And this guy had got drunk and fired shots at his girlfriend’s car. I don’t know whether she was in it, but no one was injured. And it was you know, whoa. And so he’d been hauled before the courts and using deep doo doo. And so the magistrate or the judge or whatever said to him, “Have you learned anything from this?” And this is the account in the newspaper. And the guy said, now I’d like to quote this properly. The judge asked him if he had learned anything to which he replied, I learned your honor, that you can’t make a woman love you if she don’t. (laughing)

And this, I love the fact that they worked with this song for six months. I love it when you hear stories of it just arrived in your lap like yesterday, the tune arrived in McCartney’s lap took him a couple of months before he came up with yesterday. He was driving through Scotland and he just wanted a three syllable da da da he came up with the word yesterday. And he was in. So I love that moment where you get whatever it is the key to it. So they knew that they were onto something with this, I can’t make you love me.

But they nailed it, it took them a while. And then I playing it at a much faster tempo. And then finally the guy that wrote the music, called it back, and he got his friend who had been working on it each once a week for best part of six months.
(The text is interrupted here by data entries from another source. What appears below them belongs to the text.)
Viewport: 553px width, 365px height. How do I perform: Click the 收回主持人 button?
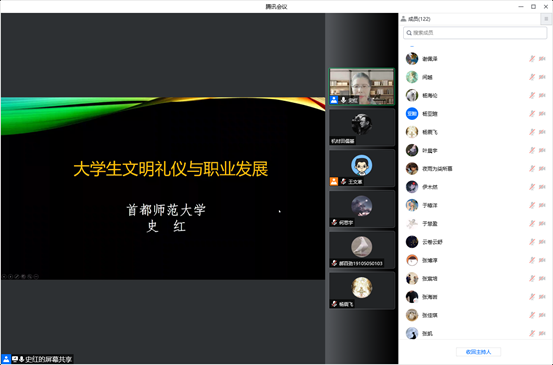pyautogui.click(x=478, y=352)
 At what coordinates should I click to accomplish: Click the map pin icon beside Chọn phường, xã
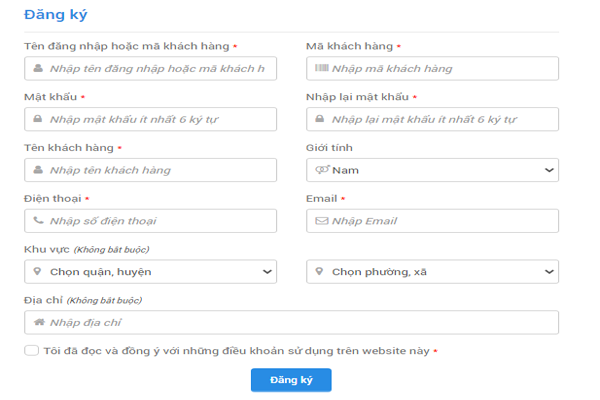click(x=321, y=272)
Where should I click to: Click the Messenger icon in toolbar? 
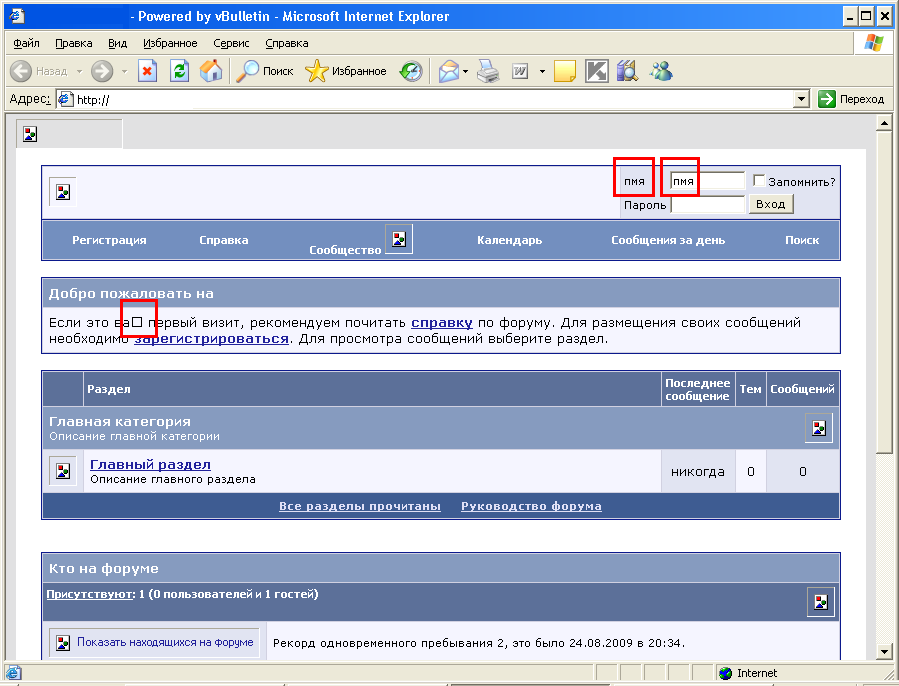tap(661, 71)
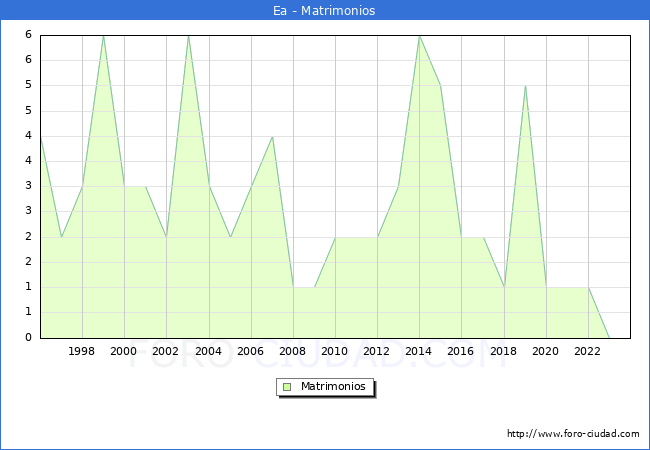Click the 2008 x-axis year label
The height and width of the screenshot is (450, 650).
293,351
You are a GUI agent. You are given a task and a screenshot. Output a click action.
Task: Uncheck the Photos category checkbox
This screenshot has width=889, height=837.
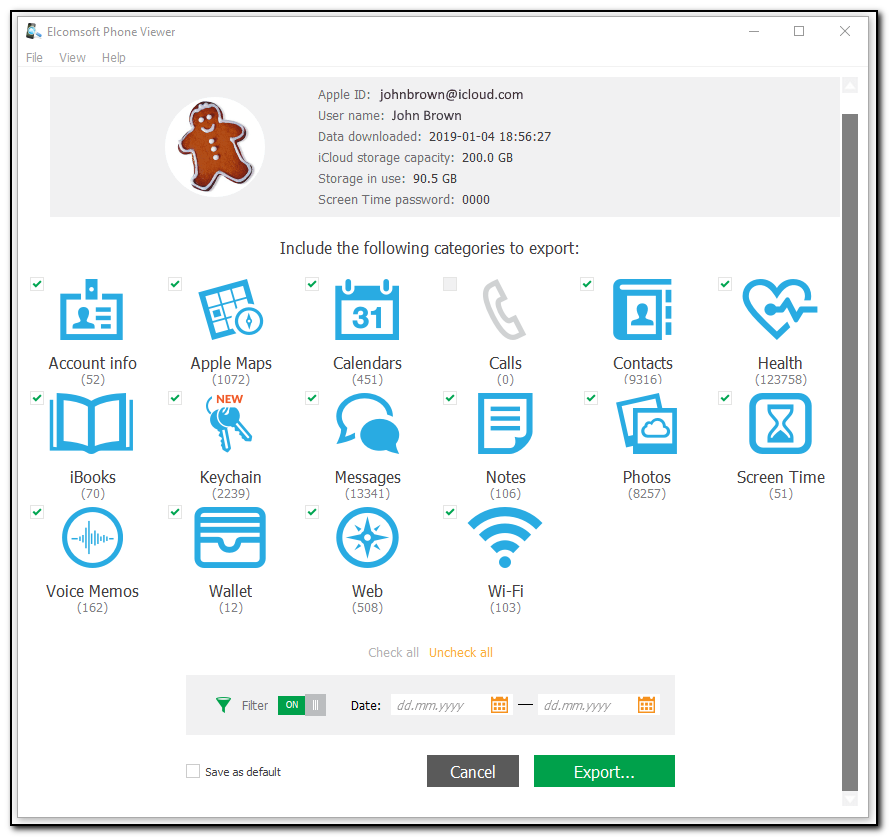tap(591, 399)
And he played it slowly and they sang it. And they just practically sort of fainted, they knew this was the most important thing that I’ve ever done that I’ve ever been part of. These stories are just lovely, you know, but back to the theme about children and great songs.

I don’t know if you know about the Beatles documentary, the eight or nine hour, Beatles documentary “Get Back” which has just been released on Disney. It’s a huge thing done by Peter Jackson, who did Lord of the Rings. He’s waded through out of many hours of footage and put it together. And of course, I’m a big Beatles fan, the middle/late session of the Beatles is miraculous and a source of inspiration because of the breadth and the amount of good children’s material that’s in there and as songwriter Lennon in that period of time was doing a lot of that psychedelics, so called psychedelic stuff which is in fact, an ostalgie for the simplicity and the innocence of childhood and songs like Lucy in the Sky with Diamonds directly from his child’s drawing, but about his own childhood, incredible lyric, Strawberry Fields.

His ability, his abilities as a songwriter, but the way that it was often pitched towards children, Dear Prudence is another favorite of my stuff, all the references to childhood in that, when Dear Prudence wanted to come out to play, he did this a lot. And what’s called psychedelic music and psychedelic stuff is actually really well connected to children again. And you see this time and again, great songs that have a real connection with the child and yourself as a songwriter.

And yeah, so I find that really exciting. But also just loving the backstories of some of these songs, you know. That gets me in a zone because I do find it really exciting. Back on Lennon, you know, his lyrics was so sophisticated and so individual. Just to quote, two quite different songs, Strawberry Fields, when he says in verse two, I think it is, if you read it out, “always know sometimes think it’s me but you know I know when it’s a dream, I think I know, I mean, yes, but it’s all wrong. That is, I think I disagree”. I just find that astounding, you know, he was rattled with drugs at the time, but he was using this to come up with these incredibly sophisticated word play.

And I just find word play fascinating and I love it. And I do love when the whole melodic and chordal thing too. But I’m not very sophisticated in that area but I do love lyric. I’ve been trying to get away with the oriff thing from the oriff thing because I’ve been doing the oriff thing seriously for 10 years now, I’m trying to get back to lyric driven, topical stuff, but I’m still getting dragged back into the oriff thing.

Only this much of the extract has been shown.